Tuesday, June 05, 2012

The scale of dirty dairying

The Dominion-Post this morning has some scary figures on the scale of dirty dairying in this country:

Figures obtained from the 17 regional councils and unitary authorities reveal that since July 1, 2008, there have been 151 prosecutions involving more than 300 charges against 198 companies or individuals for unlawful discharges of dairy effluent affecting land or water.


Environment Court-imposed fines collected from offending parties totalled at least $3,260,825.

A further 13 individuals have received community work sentences totalling 1650 hours. Two received sentences of community detention of three and six months.

For lesser offences involving dairy effluent discharges, councils have issued 1698 abatement notices and 1564 infringement notices.

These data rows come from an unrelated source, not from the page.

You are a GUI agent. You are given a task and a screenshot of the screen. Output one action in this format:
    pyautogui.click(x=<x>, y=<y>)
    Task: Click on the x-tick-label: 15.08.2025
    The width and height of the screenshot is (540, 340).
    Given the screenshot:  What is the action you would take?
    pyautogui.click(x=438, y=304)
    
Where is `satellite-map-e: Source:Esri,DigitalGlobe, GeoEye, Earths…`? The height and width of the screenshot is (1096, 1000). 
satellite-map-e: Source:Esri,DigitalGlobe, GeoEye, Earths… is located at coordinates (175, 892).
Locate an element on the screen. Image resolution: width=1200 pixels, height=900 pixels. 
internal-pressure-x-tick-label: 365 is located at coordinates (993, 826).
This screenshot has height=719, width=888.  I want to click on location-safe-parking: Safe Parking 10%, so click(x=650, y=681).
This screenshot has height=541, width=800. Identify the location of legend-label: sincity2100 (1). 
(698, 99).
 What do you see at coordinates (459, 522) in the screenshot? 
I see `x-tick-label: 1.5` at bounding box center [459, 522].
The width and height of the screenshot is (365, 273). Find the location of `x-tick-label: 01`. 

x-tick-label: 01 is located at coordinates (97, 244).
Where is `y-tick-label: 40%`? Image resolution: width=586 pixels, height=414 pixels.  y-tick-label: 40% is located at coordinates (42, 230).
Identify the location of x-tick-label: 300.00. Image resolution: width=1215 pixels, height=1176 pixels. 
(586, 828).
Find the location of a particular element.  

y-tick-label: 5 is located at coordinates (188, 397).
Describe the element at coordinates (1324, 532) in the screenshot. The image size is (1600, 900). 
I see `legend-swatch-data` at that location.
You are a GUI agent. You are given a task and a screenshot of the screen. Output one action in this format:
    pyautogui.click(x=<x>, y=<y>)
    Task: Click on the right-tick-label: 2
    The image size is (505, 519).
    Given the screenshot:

The scary thing is that this is only a fraction of the problem. As the Greens point out, 90% of pollution from dirty dairying comes from discharges direct to the soil (in English, that's cows shitting and pissing in their paddocks). This overloads the soil, and the excess nutrient plume heads straight for the nearest waterway.

While cracking down on dairy shed effluent is admirable and necessary, if we want to solve this problem, we need to limit those direct discharges, which means capping cow numbers, setting maximum stocking levels, and limiting fertiliser use. They've done that around Lake Taupo, and reduced nitrogen runoff into the lake as a result. Now that regime needs to be extended across the entire country.